Oracle plans to release 41 security fixes on Tuesday as part of its quarterly Critical Patch Update (CPU). The patches repair about a dozen serious flaws across its product line.
In the Oracle prerelease announcement to customers, the vendor said the CPU contains 10 new security vulnerability fixes for the Oracle Database. The flaws can be found in Job Queue, Oracle OLAP, Oracle Spatial and Oracle Streams. They affect Oracle Database 9i, 10g and 11g.
"Due to the threat posed by a successful attack, Oracle strongly recommends that customers apply Critical Patch Update fixes as soon as possible," the Redwood Shores, Calif.-based vendor said in its prerelease announcement.
The CPU contains a security vulnerability fix for the Oracle Times Ten Data Server. A flaw in the real-time, in-memory database could be exploited remotely without authentication, Oracle said. It has the Common Vulnerability Scoring System (CVSS) base score of the vulnerability is 7.5.
Nine new security vulnerability fixes are planned for Oracle Secure Backup, Oracle's tape backup management software. Oracle said all the vulnerabilities may be remotely exploited without authentication. The highest CVSS base score affecting Oracle Secure Backup is 10.0 for Windows versions of the product and 7.5 for all other platforms.
Four security fixes are reserved for the Oracle Application Server. Oracle said two of them could be remotely exploitable without authentication. The highest CVSS score for the vulnerabilities was 5.0.
One fix addresses an issue with the Oracle Collaboration Suite, which provides tools and features for enterprise messaging. Oracle said the Collaborative Workspaces component of Oracle Collaboration Suite is affected by the vulnerability. Collaborative Workspaces is a program interface built on top of the collaboration suite. It allows users to share documents, schedule meetings and complete projects via a forum or email.

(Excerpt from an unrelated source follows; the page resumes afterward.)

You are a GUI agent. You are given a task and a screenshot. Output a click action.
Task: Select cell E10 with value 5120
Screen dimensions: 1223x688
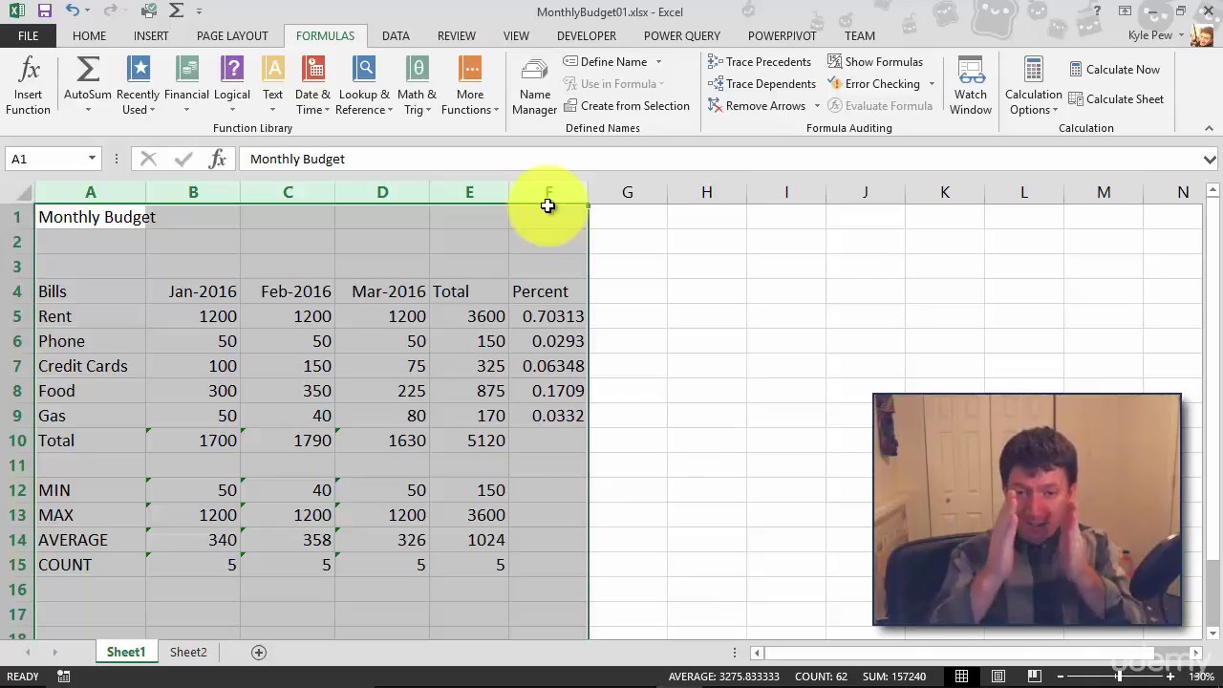[469, 441]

The CPU also has four security fixes for the Oracle E-Business Suite. Vulnerabilities can be found in Oracle iProcurement, Oracle Application Object Library and the Oracle Applications Framework and Platform Engineering.
Also, five security fixes address issues within the former BEA product line. The flaws affect Oracle WebLogic Server Plugin for Apache, Sun and IIS Web servers as well as the WebLogic Portal. Oracle said the vulnerabilities could be exploited by an attacker without authentication. The highest CVSS base score of vulnerabilities affecting Oracle WebLogic Server is 10.0 for the WebLogic Server Plugin for Apache, Sun and IIS Web servers.
Oracle released 36 security fixes in October. It patched a dangerous WebLogic flaw and 15 critical database holes.